I'm not trying to pretend that Africa's decolonialization has not involved some colossal screw-ups, or that most of Africa's political and economic institutions couldn't be a whole lot better. But African poverty and political culture is complicated; there is no simple theory that Explains It All, neither colonialism nor eugenics.

So why am I defending colonialism? As I said earlier, I'm not; the fact that most Zimbabweans might have been better off under Smith doesn't mean that they didn't deserve to be even better off under a government that didn't think blacks were not quite human. However, on any metric I can think of--ethnic violence, political rights, economic prosperity, social cohesion--ordinary Zimbabweans were probably better off in Old Rhodesia. It doesn't seem to be widely known that Mugabe went on his own reign of terror against other tribes he thought were political enemies; the current opposition battle is in part a tribal conflict, as I understand it. Mugabe hasn't been about empowering Africans; he's been empowering his tribesmen and especially his cronies.
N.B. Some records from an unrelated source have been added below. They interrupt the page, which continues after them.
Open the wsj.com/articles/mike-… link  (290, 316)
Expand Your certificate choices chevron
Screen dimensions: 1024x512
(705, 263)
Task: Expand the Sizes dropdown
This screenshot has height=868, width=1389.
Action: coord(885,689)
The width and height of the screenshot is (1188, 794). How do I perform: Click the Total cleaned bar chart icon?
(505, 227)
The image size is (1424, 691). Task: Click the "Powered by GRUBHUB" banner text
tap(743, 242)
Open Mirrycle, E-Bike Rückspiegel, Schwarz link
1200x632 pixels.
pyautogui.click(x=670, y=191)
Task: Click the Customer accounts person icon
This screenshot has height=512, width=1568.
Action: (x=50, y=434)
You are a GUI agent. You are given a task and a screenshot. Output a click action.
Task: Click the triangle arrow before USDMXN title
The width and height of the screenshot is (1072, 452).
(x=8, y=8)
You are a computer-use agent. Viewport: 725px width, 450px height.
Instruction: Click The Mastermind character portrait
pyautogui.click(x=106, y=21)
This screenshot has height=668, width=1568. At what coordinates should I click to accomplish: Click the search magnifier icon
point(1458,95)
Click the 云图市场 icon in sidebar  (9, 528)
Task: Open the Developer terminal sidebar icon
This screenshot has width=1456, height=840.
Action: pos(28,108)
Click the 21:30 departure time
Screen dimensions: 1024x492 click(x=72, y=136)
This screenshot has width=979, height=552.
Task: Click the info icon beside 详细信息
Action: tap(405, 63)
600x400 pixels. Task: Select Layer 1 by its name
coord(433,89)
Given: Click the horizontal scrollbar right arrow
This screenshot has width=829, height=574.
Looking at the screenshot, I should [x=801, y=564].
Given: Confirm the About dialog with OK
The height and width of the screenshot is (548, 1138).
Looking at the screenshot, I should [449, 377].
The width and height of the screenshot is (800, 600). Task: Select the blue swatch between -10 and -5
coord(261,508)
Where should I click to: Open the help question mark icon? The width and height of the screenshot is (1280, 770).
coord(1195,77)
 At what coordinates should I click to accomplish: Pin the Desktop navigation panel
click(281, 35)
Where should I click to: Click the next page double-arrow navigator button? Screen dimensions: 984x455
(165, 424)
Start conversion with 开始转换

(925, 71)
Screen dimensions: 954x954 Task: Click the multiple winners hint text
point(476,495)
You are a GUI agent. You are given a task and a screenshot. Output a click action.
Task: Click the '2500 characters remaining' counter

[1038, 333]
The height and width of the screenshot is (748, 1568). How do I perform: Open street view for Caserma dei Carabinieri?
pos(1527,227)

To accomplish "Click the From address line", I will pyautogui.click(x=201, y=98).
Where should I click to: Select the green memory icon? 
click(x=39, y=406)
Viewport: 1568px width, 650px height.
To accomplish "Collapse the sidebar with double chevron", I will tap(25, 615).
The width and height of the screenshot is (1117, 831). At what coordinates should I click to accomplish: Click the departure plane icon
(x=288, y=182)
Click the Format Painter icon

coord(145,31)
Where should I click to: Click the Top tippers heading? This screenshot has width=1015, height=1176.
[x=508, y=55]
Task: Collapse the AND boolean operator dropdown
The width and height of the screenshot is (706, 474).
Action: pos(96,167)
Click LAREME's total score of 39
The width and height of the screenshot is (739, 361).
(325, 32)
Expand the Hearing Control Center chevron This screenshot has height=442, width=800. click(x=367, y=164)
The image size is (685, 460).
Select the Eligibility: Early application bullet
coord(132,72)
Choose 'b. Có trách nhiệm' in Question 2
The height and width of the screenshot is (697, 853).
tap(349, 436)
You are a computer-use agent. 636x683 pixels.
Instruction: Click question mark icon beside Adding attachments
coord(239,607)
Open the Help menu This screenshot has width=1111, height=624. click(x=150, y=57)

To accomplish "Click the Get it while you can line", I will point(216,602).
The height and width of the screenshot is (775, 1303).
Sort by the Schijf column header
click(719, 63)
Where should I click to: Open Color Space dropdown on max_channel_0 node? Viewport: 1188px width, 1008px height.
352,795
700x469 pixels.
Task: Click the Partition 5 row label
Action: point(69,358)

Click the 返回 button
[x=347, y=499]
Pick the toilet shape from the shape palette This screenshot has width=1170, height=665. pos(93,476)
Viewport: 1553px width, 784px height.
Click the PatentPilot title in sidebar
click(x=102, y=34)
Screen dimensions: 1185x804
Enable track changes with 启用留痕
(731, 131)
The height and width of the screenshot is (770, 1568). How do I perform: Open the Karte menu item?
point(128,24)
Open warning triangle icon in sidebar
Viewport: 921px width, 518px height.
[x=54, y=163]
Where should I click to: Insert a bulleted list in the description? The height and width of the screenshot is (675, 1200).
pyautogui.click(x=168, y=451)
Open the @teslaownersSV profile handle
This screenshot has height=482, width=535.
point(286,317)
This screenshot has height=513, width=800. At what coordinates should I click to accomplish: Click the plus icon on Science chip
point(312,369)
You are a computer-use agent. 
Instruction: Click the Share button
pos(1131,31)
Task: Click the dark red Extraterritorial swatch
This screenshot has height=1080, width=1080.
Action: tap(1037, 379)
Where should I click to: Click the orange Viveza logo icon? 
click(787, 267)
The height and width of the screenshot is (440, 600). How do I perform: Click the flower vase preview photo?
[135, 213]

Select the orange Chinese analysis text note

But this just makes the point: Mugabe is not Africa. He is Robert Mugabe. He is not automatically better than the loathesome Ian Smith merely by virtue of being black, any more than his blackness is the problem with his government. He's a vicious thug who has destroyed a once prosperous country in order to hold onto power for a few more years. Surely, a quick reading of history should tell anyone that this is not some specially African problem.

I think that the assumption that any black leader was definitionally better than the Smith government is part of what enabled Mugabe. I don't mean on the part of Zimbabweans--you can hardly blame the subjects of a colonial regime for wanting one of their own in charge. But Western governments enabled him in part. And they did so because practically their only criteria was blackness--they didn't look, say, at the different ethnic groups within the country, because aren't all Africans the same? Nor did they look very hard at how he might rule, so long as he managed to be black. This is a way of infantilizing Africa--acting as if Mugabe is really the best they're capable of. Nearly every government in Africa is better than Mugabe's. We should have expected better.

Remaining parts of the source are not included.